Gatz, who is conducting the overall corruption investigation along with prosecutors Catherine Mirabile and Raymond Tierney, said Griffin represents other people involved in the investigation.
Gatz did not name the others, but Griffin also represents Mangano’s chief deputy, Rob Walker, who has acknowledged that he is part of an ongoing investigation into Nassau contracts. Walker has not been charged with any crimes and has denied any wrongdoing.
Griffin said he had explained the situation to Venditto, who had no objection to Griffin continuing to represent him.
Feuerstein gave the government until Oct. 28 to submit motions as to why Griffin should be removed.
Anthony La Pinta, the attorney for Singh, who has been reported by Newsday to be in plea negotiations with prosecutors, declined to comment on the status of Singh’s cooperation with the government, if any.
In a statement released after the hearing, La Pinta said: “My priority is to provide Harendra Singh with the most powerful legal defense possible and to continue to fight for him, regardless of who else is charged in this investigation. I remain committed to protecting Mr. Singh’s rights and ensuring that his case proceeds in a fair and favorable manner.”

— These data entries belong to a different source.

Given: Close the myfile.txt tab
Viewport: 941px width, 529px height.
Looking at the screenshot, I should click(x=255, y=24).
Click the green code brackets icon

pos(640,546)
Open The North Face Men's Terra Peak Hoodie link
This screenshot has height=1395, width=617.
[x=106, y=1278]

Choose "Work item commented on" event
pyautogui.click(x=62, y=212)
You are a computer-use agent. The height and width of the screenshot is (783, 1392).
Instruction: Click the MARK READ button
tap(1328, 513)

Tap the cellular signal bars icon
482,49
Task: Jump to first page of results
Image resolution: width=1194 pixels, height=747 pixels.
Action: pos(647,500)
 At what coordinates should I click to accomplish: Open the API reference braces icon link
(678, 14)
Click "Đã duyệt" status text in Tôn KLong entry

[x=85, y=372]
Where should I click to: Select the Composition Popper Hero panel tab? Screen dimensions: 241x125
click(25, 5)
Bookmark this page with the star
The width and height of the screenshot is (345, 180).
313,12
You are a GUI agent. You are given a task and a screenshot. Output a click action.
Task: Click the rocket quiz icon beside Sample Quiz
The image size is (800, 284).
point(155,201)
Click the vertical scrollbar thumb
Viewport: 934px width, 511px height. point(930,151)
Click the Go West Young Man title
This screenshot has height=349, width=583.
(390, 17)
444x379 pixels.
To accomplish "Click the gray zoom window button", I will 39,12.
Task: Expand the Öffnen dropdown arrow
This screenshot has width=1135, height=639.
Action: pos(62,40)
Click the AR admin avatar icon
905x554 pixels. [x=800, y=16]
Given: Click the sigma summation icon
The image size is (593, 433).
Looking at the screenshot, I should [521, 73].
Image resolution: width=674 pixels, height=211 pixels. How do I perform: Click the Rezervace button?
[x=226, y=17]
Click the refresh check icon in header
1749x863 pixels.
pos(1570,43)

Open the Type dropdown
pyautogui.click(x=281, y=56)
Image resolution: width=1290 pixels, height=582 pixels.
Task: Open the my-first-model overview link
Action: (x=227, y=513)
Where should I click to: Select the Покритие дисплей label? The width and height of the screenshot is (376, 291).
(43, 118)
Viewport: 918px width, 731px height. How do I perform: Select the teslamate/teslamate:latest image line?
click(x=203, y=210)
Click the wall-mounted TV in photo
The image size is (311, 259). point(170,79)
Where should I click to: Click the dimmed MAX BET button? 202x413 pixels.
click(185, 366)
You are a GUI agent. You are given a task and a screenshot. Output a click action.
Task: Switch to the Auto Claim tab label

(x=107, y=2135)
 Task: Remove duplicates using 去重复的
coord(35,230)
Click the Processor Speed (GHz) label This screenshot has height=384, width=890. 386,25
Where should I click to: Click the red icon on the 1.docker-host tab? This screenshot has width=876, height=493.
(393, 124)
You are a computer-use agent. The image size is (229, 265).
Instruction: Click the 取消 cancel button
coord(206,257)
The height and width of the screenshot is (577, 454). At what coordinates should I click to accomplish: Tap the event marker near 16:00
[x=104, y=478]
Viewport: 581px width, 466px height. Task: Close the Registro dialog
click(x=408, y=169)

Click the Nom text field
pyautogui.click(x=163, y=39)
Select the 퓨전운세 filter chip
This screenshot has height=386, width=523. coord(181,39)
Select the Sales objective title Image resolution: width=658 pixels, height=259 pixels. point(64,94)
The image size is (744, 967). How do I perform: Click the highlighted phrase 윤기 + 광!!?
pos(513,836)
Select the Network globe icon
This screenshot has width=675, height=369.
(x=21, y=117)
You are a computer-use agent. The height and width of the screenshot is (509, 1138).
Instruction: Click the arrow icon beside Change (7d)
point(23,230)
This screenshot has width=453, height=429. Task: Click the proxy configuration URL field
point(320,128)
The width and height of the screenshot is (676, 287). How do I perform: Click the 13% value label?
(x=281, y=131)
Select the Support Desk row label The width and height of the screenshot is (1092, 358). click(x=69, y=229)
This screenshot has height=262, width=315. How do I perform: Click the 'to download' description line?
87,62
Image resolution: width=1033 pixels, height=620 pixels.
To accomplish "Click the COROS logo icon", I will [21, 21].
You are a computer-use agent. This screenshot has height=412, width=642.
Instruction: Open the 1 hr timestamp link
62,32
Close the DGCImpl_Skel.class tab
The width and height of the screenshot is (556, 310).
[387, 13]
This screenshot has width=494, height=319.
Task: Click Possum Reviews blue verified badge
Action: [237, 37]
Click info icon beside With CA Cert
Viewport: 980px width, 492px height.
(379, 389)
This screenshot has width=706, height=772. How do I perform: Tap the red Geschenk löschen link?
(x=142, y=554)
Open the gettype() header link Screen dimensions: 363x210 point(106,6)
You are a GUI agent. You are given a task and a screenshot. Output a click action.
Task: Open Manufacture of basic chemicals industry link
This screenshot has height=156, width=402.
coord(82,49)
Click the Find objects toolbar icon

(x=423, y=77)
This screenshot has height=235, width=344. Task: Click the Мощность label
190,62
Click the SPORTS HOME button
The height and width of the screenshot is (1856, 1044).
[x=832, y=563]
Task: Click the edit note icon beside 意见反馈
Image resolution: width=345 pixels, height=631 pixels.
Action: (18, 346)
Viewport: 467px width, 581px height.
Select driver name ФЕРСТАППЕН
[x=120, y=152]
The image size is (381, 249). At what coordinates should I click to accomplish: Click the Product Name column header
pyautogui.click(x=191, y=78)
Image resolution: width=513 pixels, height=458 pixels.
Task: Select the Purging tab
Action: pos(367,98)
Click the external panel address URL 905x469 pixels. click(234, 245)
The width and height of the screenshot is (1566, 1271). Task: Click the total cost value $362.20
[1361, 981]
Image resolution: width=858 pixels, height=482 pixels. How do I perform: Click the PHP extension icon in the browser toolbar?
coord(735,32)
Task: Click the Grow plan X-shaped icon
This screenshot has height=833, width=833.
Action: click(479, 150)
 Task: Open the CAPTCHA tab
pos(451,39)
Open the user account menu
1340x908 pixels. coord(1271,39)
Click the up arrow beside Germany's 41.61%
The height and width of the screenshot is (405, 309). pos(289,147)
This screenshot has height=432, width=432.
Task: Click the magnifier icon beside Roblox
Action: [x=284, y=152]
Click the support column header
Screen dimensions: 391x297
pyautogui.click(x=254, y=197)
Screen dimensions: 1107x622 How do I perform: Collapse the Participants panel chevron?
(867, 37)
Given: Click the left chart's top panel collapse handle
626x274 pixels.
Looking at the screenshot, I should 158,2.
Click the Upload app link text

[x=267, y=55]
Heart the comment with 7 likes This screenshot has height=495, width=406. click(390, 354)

According to sources familiar with the government’s case, it did not depend on Singh’s cooperation.
In Long Island’s Eastern District, Singh faces more than 10 years in prison if convicted on a September 2015 indictment charging him with fraud and with bribing a former Oyster Bay Town employee.
On Wednesday, sources said Singh is negotiating with federal prosecutors to avoid future indictments and get a lesser sentence.